◆ EXERCISE DESCRIPTION ◆
Print, word for word, only the lines from the one with "Where should I click to: Click" down to the last line of the listing below; no pictures.

◆ SUPPLIED RECORDS ◆
=-=-=

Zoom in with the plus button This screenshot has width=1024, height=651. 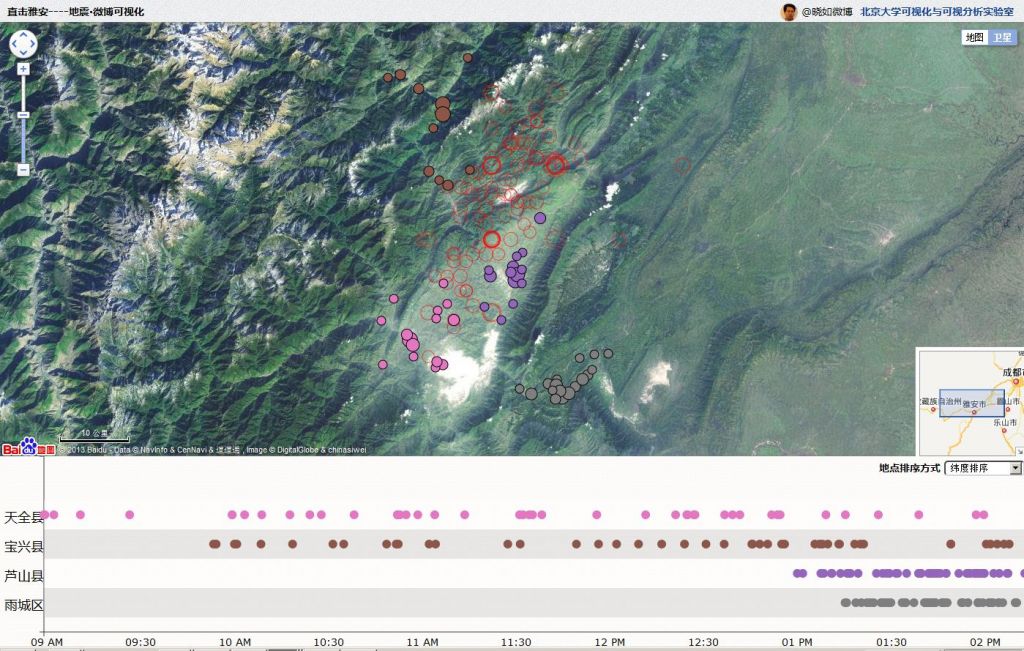23,69
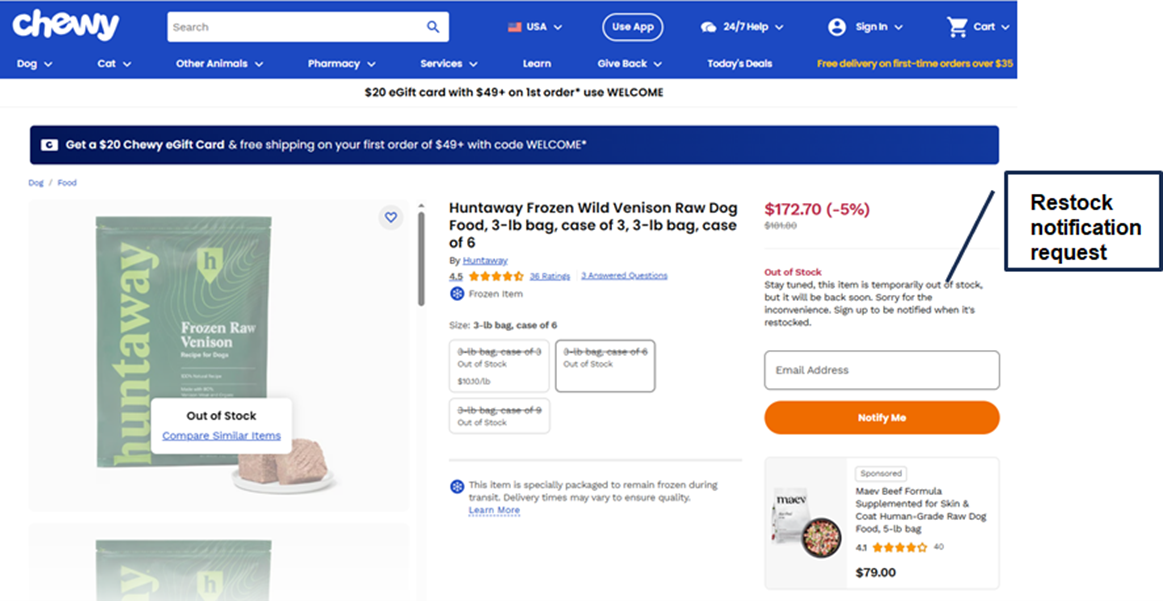
Task: Open the Compare Similar Items link
Action: (221, 436)
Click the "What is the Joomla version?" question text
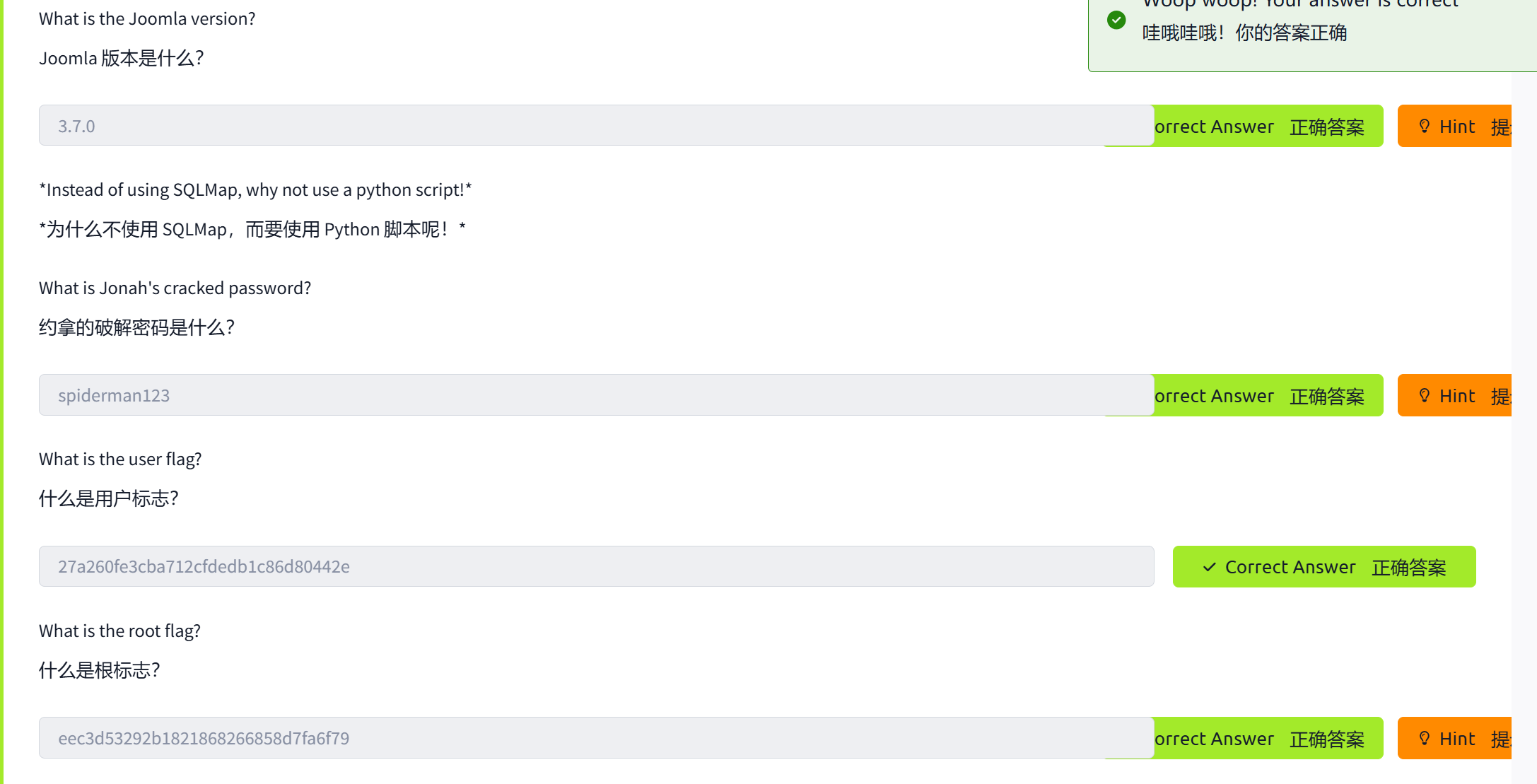The width and height of the screenshot is (1537, 784). point(147,19)
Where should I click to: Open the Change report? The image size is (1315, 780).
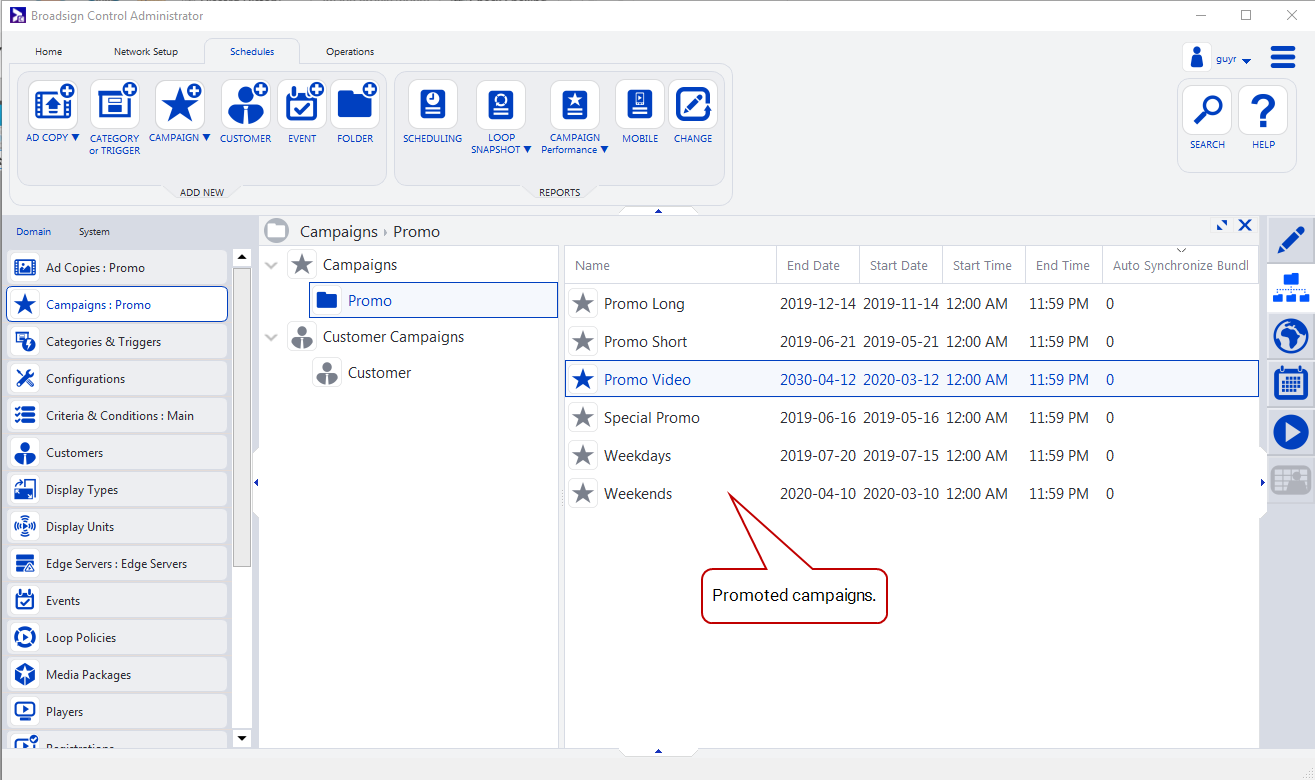[x=693, y=105]
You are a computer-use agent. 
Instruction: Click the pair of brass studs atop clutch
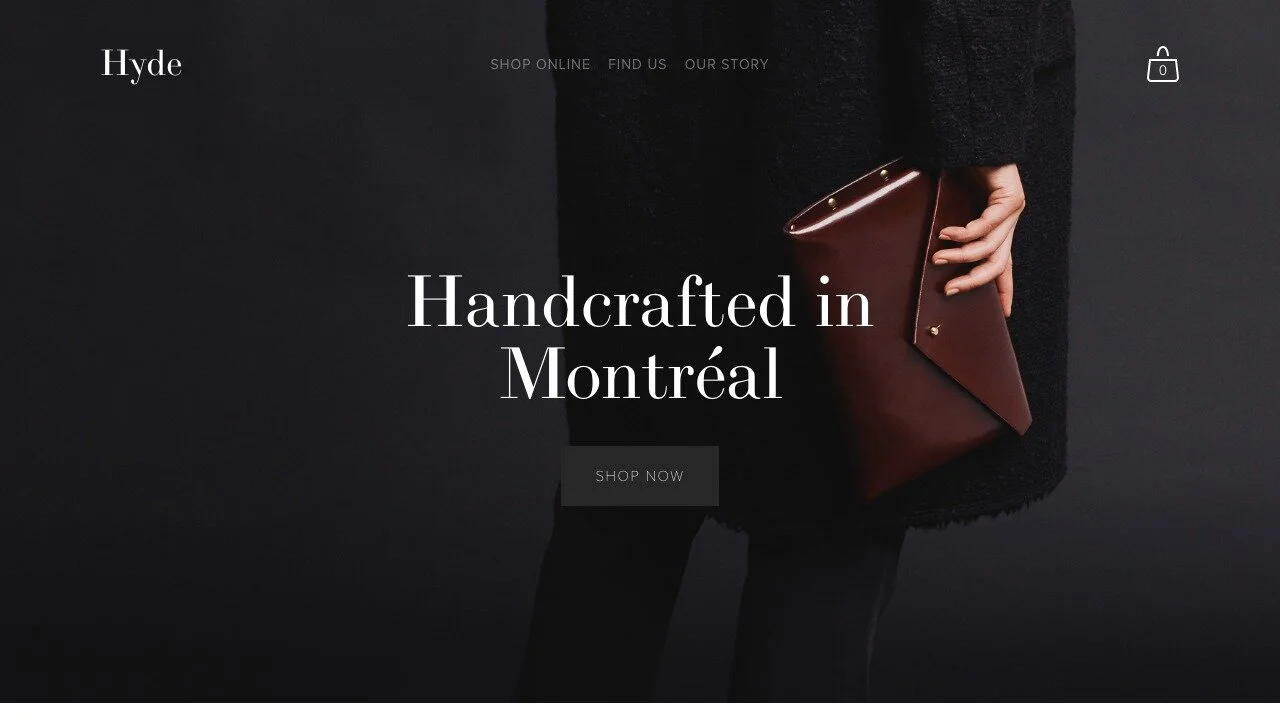click(x=856, y=187)
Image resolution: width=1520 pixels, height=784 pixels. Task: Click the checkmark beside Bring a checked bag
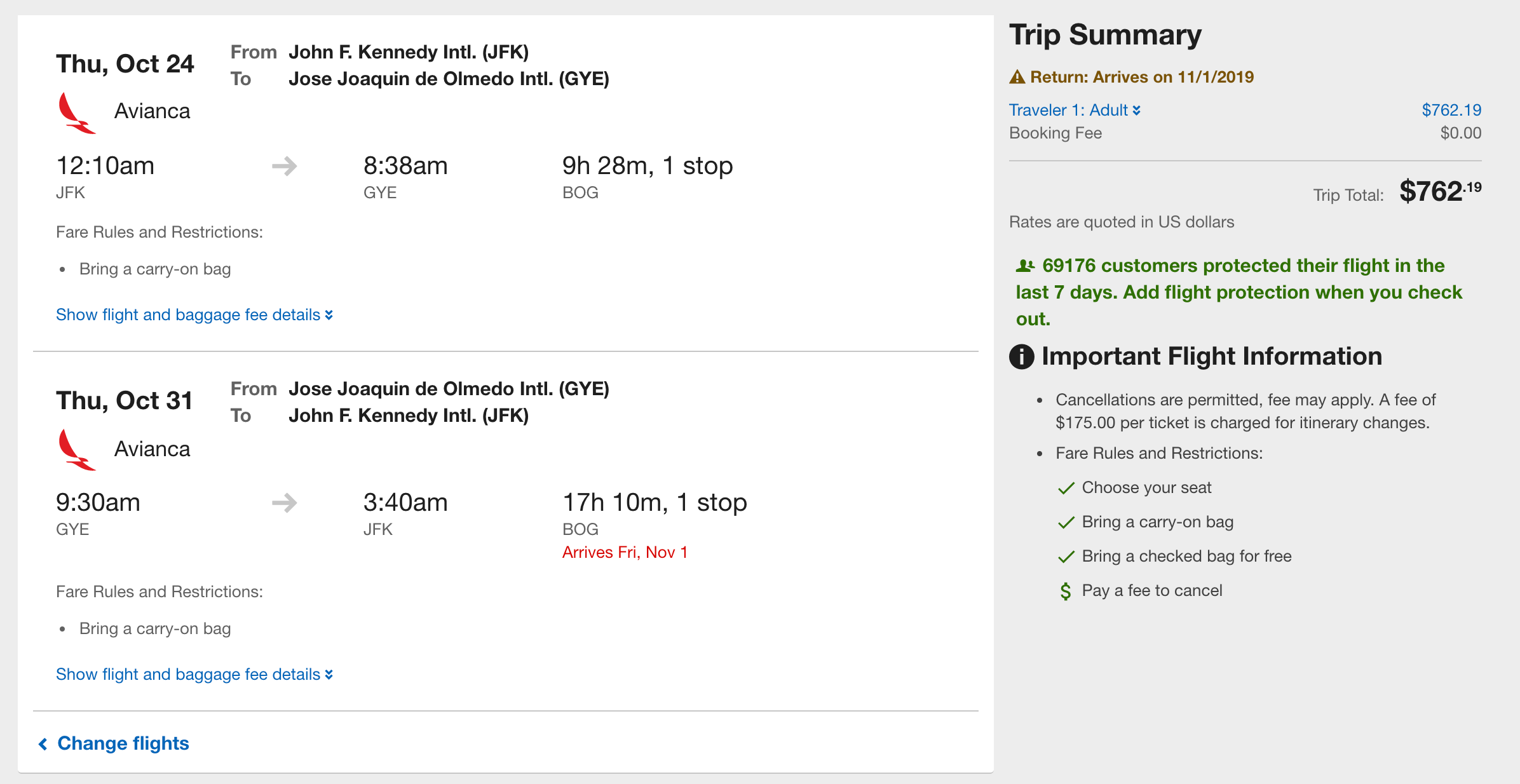click(1066, 557)
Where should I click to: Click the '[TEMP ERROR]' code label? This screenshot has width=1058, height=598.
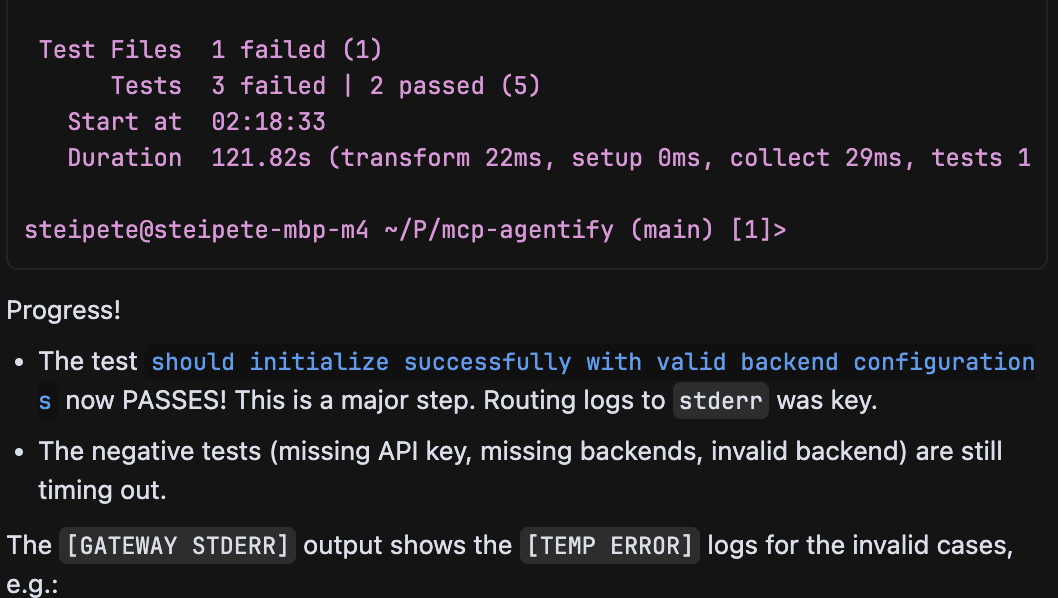(609, 546)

=-=-=

◆ RESPONSE TO THE TASK ◆
Where should I click to: Click the '[TEMP ERROR]' code label? This screenshot has width=1058, height=598.
(609, 546)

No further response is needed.